Brett Cecil is under team control for three and a half more seasons and could net the Blue Jays a huge return. A team that needs a LOOGY, a set-up guy, or even a team that thinks they could turn him into a starter again would give much more than the mid-level prospect that Baltimore gave to the Brewers. If there's one thing the Blue Jays have been able to do consistently, it's turning potential in relievers into results. Another thing the Blue Jays have shown this year is a top 10 bullpen cannot win games by itself. The pieces the team would receive from trading Brett Cecil would likely be worth much more than the left hander is currently worth to this year's, and even future Blue Jays teams.
An even more attractive trade piece for the Blue Jays would be Steve Delabar. An extra year of team control over Brett Cecil would give the buyer four and a half more seasons of the affordable set-up man, who could easily close if given the chance. Contending teams with struggling bullpens like Detroit, LA, and Boston would all likely be in on a bidding war on the first time All-Star and the Blue Jays could turn their set-up man into multiple assets that can help the team even more going forward.
The last two likely trade targets of other teams in the Blue Jays bullpen are Aaron Loup and Casey Janssen. Loup is in his first year of service and brings to mind former Blue Jays left hander Marc Rzepczynski who was traded in his second year of service to St. Louis in the Colby Rasmus trade. A team trading for Loup would be hoping for a dominant LOOGY for many years to come.
Janssen on the other hand has an option for 2014 and would slot right into a closers role (Pittsburgh possibly?) if given the chance, with the team having the choice to pick up his option or use him as a rental. If "K-Rod" can bring back a top five prospect, someone with a track record like Janssen's could bring at least two or maybe three pieces back to the Blue Jays from a hungry contender.
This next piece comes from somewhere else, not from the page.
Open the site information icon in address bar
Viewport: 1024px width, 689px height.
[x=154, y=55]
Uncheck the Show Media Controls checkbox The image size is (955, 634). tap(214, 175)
In the end, it's up to general manager Alex Anthopoulos and how he views this year's team and next. Relievers are the easiest position in baseball to acquire, as he's shown, and acquiring them for cheap and selling them at their peaks has been a successful strategy for AA in his tenure so far. Almost exactly a year ago Steve Delabar was acquired for spare parts Eric Thames, and now Delabar could net multiple prospects one trade deadline later. It seems almost silly to hold onto so many highly sought after relievers when the team's season is clearly over and a "retooling" for next year will have to take place. Having the opportunity to use one of your many bullpen pieces to shore up a hole in the team like second base or catcher is a chance too good to pass up. When the clock strikes midnight on July 31, hopefully the team has made some moves that make it more likely that when a Blue Jays reliever runs in from left field, they're coming in to protect a lead.